18:56Vous avez passé votre vie à voyager.
18:58Je ne sais pas si vous vous sentez enfermé sous la coupole de l'Académie Française.
19:02Vous publiez sur le fleuve Amazon, c'est un carnet de voyage chez Calman Levy, avec
19:07des aquarelles.
19:08Et la lenteur de cette navigation sur le plus grand fleuve du monde, c'est assez curieux
19:16de vous voir mélancolique, de vous découvrir, Jean-Christophe Ruffin, méditatif.
19:23C'est quoi ?
19:24Oui, mais j'étais parti pour… d'abord pour oublier un peu tout ça.
19:28Et puis, j'étais parti avec ma boîte de couleurs et mes crayons.
19:32Et en fait, les aquarelles, les dessins, c'est moi qui les ai faits.
19:35Et c'était le but principal du voyage.
19:37Je voulais décrocher.
19:38Alors là, pour décrocher, je vous conseille l'Amazon, c'est vraiment formidable.
19:41Pas l'Amazonie, j'insiste, parce que l'Amazonie, c'est un sujet très vaste, très compliqué.
19:48Le fleuve, bon, c'est plus simple, il y a un début et une fin.
19:51Ça n'empêche pas d'entendre, malgré tout, des habitants de la ville de Manaus
19:55crier « Macron, Macron », parce qu'ils sont contre l'action du président de la
19:59République, contre la déforestation.
20:02Oui, parce que l'Amazonie, c'est vraiment un enjeu.
20:04C'est pour ça que je ne voulais pas aborder ce sujet en tant que thème.
20:07Moi, j'ai parlé du fleuve, parce que l'Amazonie, c'est un sujet qui est très clivant avec
20:11le Brésil.
20:12Il y a des voix internationales qui disent « L'Amazonie, c'est un bien public mondial,
20:17que ça soit sous la gouvernance d'une sorte d'institution internationale ».
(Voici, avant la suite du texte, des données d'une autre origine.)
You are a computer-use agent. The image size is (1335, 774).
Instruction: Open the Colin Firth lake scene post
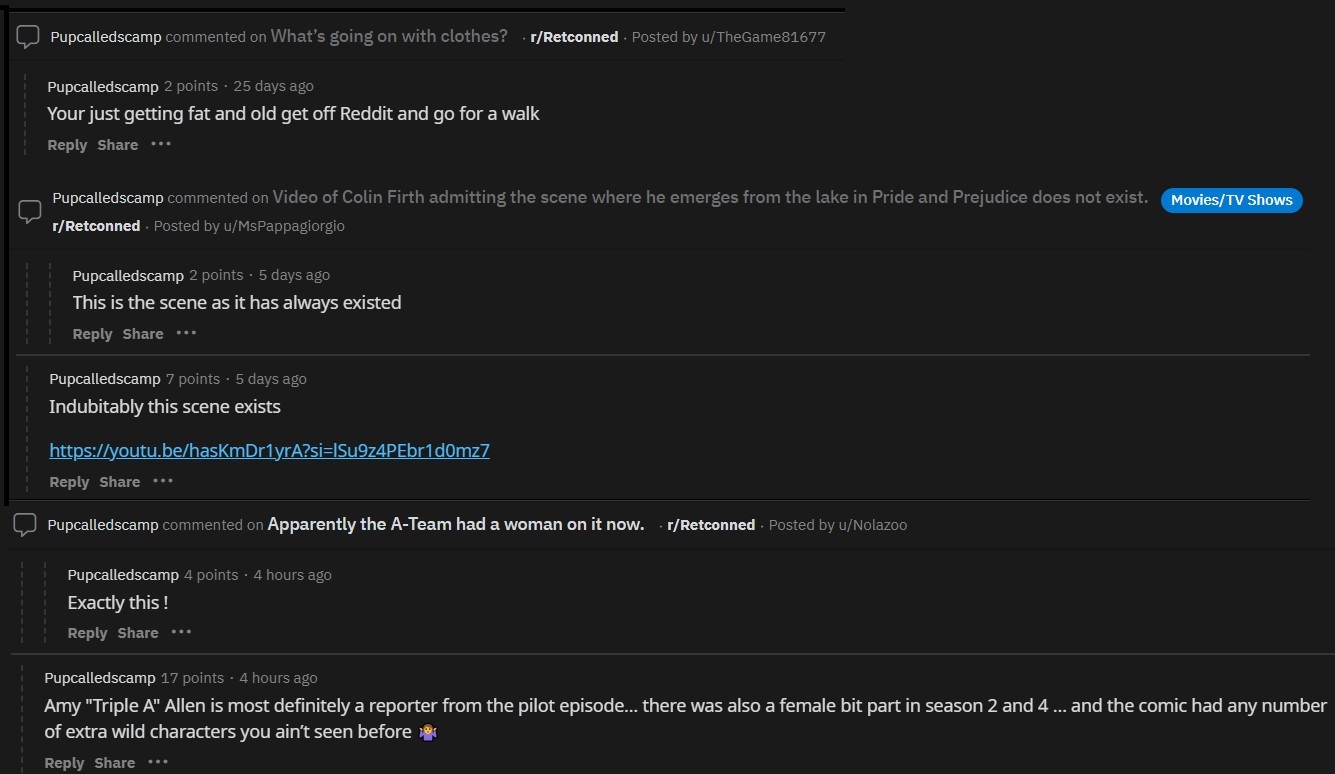point(710,197)
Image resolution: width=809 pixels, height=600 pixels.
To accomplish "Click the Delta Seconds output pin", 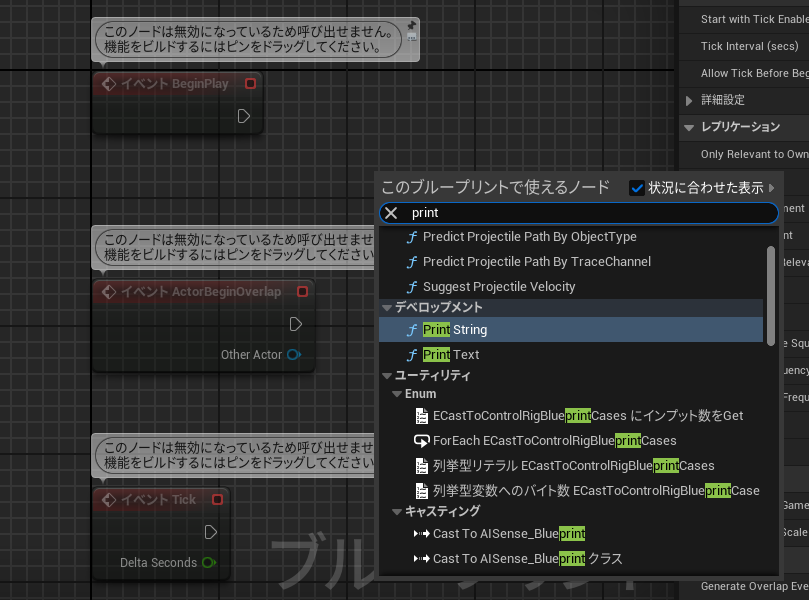I will tap(208, 563).
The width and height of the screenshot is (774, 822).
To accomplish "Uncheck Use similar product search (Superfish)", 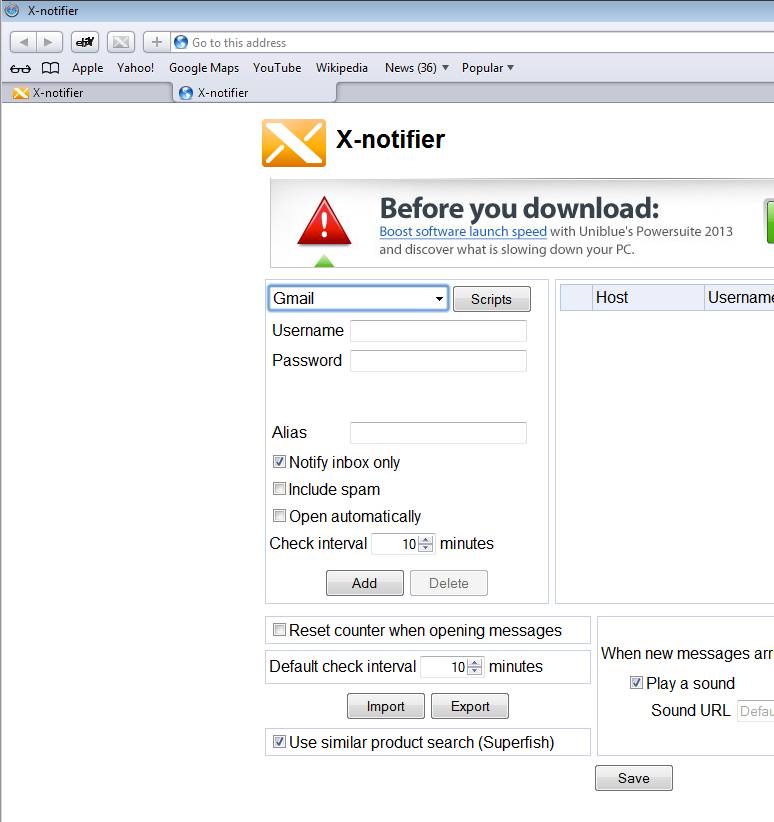I will [x=279, y=742].
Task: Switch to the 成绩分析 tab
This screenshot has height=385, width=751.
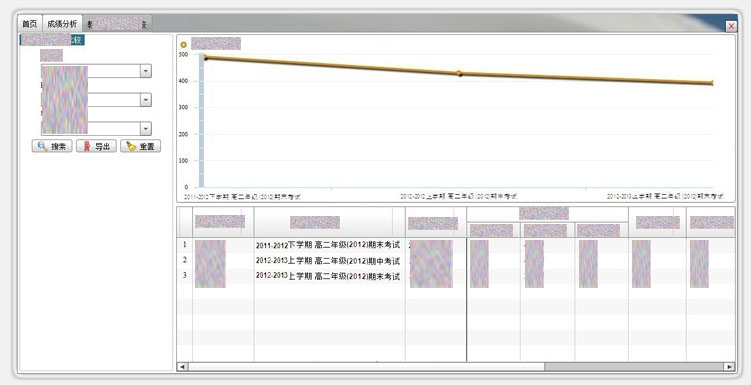Action: click(x=62, y=24)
20:24Puis les Brésiliens disent « Non, non, c'est chez nous ».
20:26Et c'est très brutal, cette opposition.
20:28Bon, voilà, mais ça, j'allais dire, c'est un sujet politique, et là, je n'y allais
20:34pas du tout pour faire de la politique, j'y allais pour me laisser couler le long du fleuve
20:38avec ces petits bateaux.
20:39J'ai pris les bateaux qui servent d'autobus, pour les gens qui, juste, vont faire leurs
20:43courses.
20:44Voilà.
20:45C'est devenu un voyage sur plusieurs milliers de kilomètres, sur le fleuve Amazon.
20:49Carnet de voyage Jean-Christophe Ruffin, de l'Académie française, c'est publié
20:54chez Calman Levy.
20:55Merci d'avoir été l'invité de France Inter, ce matin.